Completou a obra do pai, Filipe, que começara a transformar uma região periférica em uma potência militar. Consolidou a liderança da Macedônia sobre o mundo grego. Desafiou e venceu o invencível Dario, rei dos persas. Realizou campanhas prodigiosas, tomou fortalezas inexpugnáveis, sitiou cidades poderosas, sempre em inferioridade numérica. Fez marchas impossíveis, atravessou montanhas, desertos e rios, alterou o rumo de batalhas que estavam perdidas e nunca foi derrotado. Foi generoso e cruel.
Conquistou as terras que hoje formam a Grécia, a Turquia, a Síria, o Líbano, o Egito, o Afeganistão e a Índia, além da Pérsia. Miscigenou populações, religiões e culturas. Incorporou os vencidos ao exército e à corte. Fundou cidades. Abriu novas rotas terrestres e marítimas. Estimulou as trocas comerciais. Modernizou a administração. Financiou pesquisas científicas.
Morreu em 323 a.C., antes de completar 33 anos, quando se preparava para anexar toda a orla do Mediterrâneo. Sua morte e o posterior desmembramento do império abriram caminho para ascensão de Roma. O mundo já era, definitivamente, outro: a cultura grega havia se difundido e, ao mesmo tempo, recebera a influência dos povos asiáticos. Começava o período helenístico, com a dissolução de identidades locais e o surgimento da ideia de uma humanidade homogênea, unificada pela cultura.
Alexandre não teve um Homero que cantasse seus feitos. Foi esse o desafio a que se entregou o historiador alemão Johann Gustav Droysen. Formado em filologia clássica, fluente em grego e latim, apaixonado por história antiga, excepcionalmente culto, ele usou todas as fontes disponíveis ? Plutarco, Quinto Cúrcio, Tucídides, Xenofonte ? para recompor a trajetória do rei. Fez uma obra-prima. Helmuth Berve escreveu: "A graça e a facilidade da exposição de Droysen fazem esquecer o incrível labor científico que precedeu a redação definitiva da obra.

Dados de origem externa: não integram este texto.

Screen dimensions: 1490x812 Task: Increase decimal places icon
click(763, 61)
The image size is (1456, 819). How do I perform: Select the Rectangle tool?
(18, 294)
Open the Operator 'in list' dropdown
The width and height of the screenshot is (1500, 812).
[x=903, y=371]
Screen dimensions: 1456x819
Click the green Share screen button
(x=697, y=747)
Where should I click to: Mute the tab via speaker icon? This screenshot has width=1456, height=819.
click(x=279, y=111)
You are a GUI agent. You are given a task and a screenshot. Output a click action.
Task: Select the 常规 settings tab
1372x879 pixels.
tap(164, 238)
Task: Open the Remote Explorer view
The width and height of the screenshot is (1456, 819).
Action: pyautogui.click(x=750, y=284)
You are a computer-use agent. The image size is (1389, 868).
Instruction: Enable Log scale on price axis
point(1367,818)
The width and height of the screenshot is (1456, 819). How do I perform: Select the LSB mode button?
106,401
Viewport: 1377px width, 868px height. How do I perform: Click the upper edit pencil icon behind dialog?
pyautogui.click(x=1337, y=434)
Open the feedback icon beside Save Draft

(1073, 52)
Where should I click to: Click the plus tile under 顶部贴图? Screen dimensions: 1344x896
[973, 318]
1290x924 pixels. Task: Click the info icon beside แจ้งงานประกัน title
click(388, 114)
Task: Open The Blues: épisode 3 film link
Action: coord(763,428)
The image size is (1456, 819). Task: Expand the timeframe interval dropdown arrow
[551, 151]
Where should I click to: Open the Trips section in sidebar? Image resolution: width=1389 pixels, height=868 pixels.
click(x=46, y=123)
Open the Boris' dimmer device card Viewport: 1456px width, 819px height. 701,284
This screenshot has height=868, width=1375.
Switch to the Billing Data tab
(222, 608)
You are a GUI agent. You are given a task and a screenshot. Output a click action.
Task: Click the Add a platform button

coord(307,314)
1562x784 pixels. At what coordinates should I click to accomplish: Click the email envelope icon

O estabelecimento e a combinação dos detalhes de ordem histórica, geográfica ou filológica, as pesquisas sobre a estratégia e os meios com os quais foram executadas as grandes operações militares, os estudos de cronologia e todos os trabalhos preliminares desse tipo se dissolvem e desaparecem na arquitetura do conjunto."
Alexandre o Grande é um livro definitivo, que une o prazer da leitura e informação cultural da maior qualidade.